Le trajet est épique, la route s’accroche miraculeusement à des à-pics vertigineux, perdus dans des nuages gorgés d’eau. Les tronçons encore dépourvus de revêtement sont creusés d’ornières à deux doigts de devenir des canyons et la conductrice onomatopette des monosyllabes à mes questions. Par place, des engins de terrassement surgissent du brouillard : gueules béantes et agressives de pelles mécaniques, corps couverts de boue de massifs camions-bennes, rugissements stridents de générateur… Brrrrrr. Il ne manque plus qu’une histoire de cimetière profané pour avoir la chair de poule. Mais pas de danger : un rictus maussade déforme et rive la lippe de notre chauffeuse.

Enfin nous dévalons la pente qui doit nous mener au village. La vallée surgit au détour d’un virage et semble tonitruer que « terre déserte » est enfin derrière nous.

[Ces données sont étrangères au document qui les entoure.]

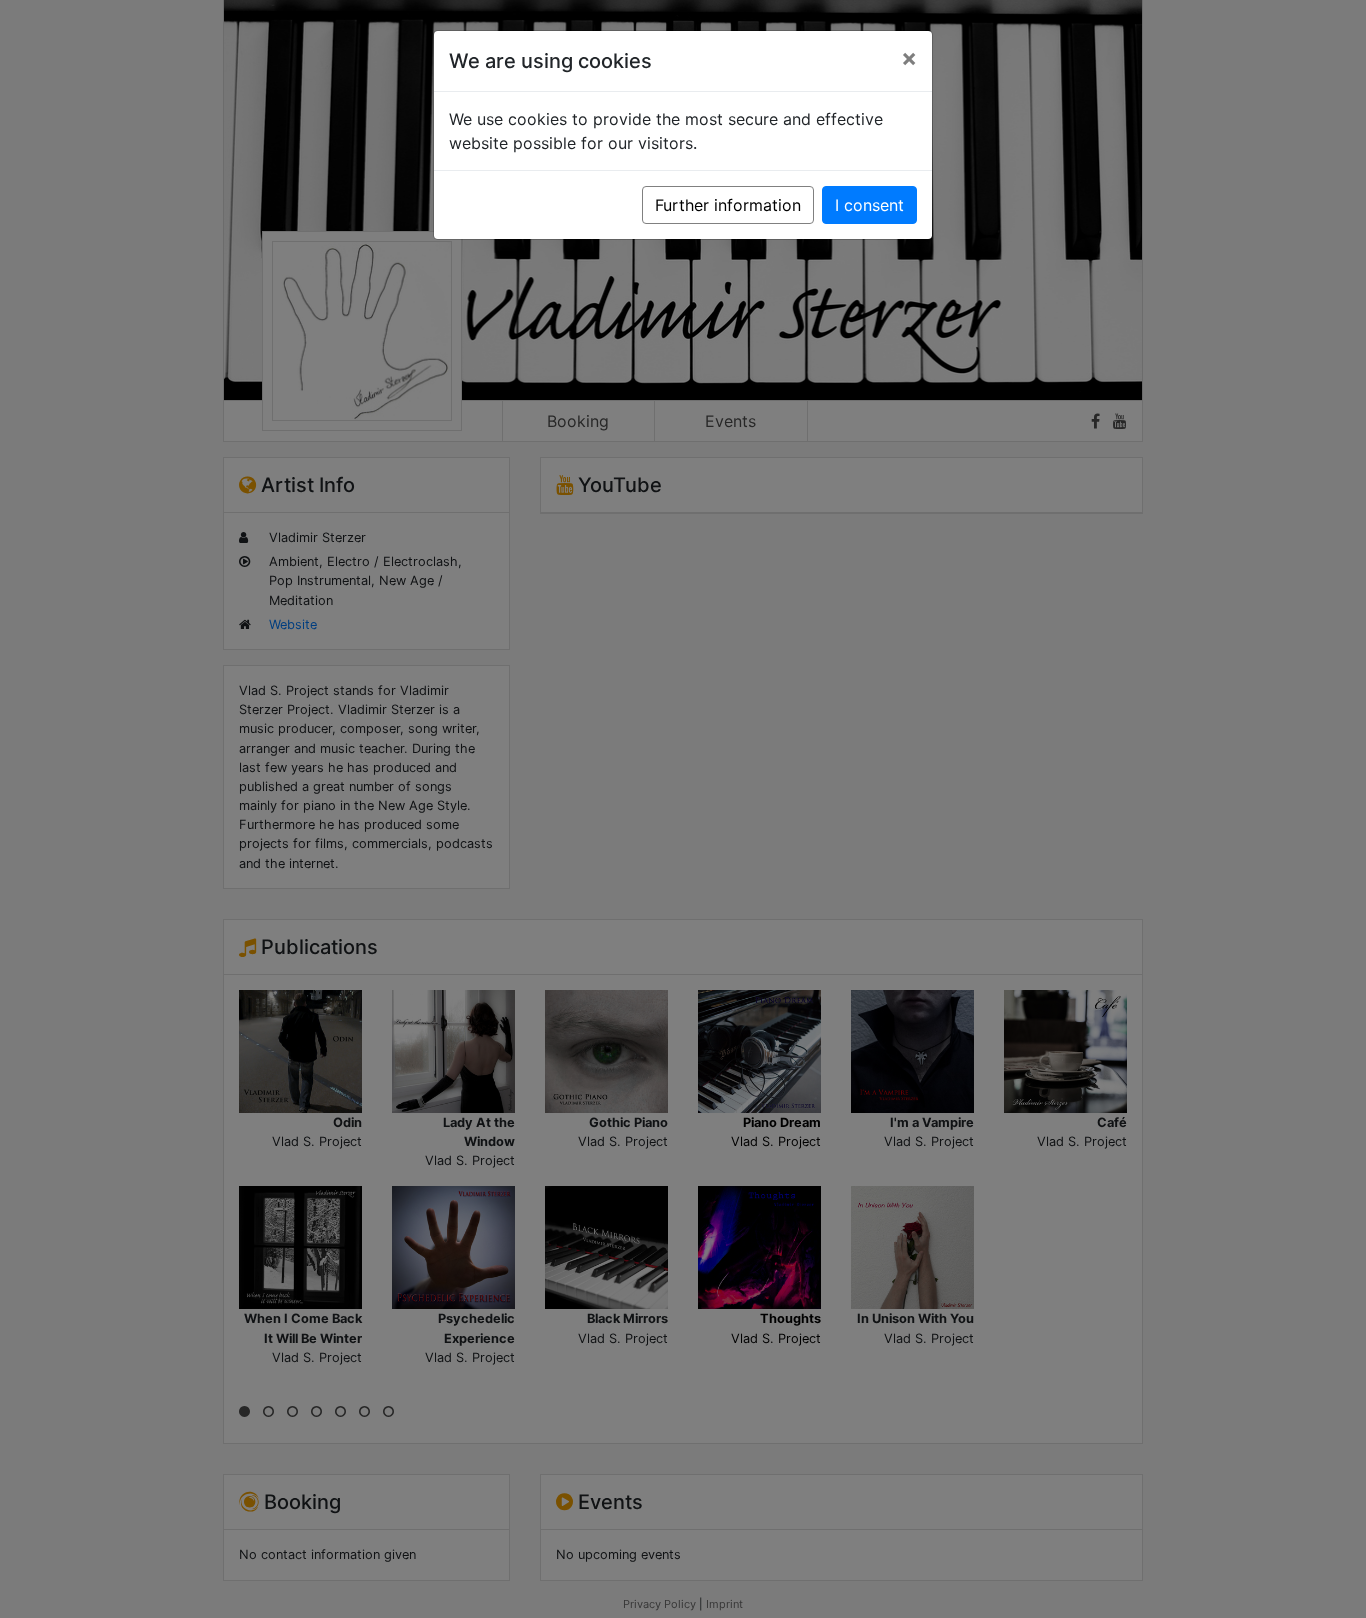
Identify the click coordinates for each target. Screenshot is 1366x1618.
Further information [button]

L’arrivée à l’hôtel est classique. On s’enquiert de la qualité de notre traversée. Plus exactement : si notre conductrice s’est bien arrêtée pour faire une photo ! On n’a pas envie de s’étendre ni de donner dans le cassage, nous éludons. Le bungalow est tout à fait identique à celui d’Hiva Oa… Pour le reste, on va vite passer sur la qualité de notre séjour : c’est indigne de ce que nous avons payé et de ce que nous pensions être en droit d’attendre. Sérieusement : c’est à dégoûter les touristes ! Imaginez que vous ayez fait un sacrifice conséquent pour vous offrir ce voyage et que l’on vous considère au mieux comme une quantité négligeable, voire un boulet, vous ne seriez pas loin d’avoir très mal au cul. Et encore, nous pouvons nous estimer heureux de ne pas avoir misé toutes nos vacances depuis la métropole sur ce séjour ! La directrice est d’une impolitesse assez rare pour ce type de job, le personnel fait ce qu’il peut mais semble patauger dans une ambiance délétère… Et pour couronner cela, l’accès au restaurant se fait par… les chiottes !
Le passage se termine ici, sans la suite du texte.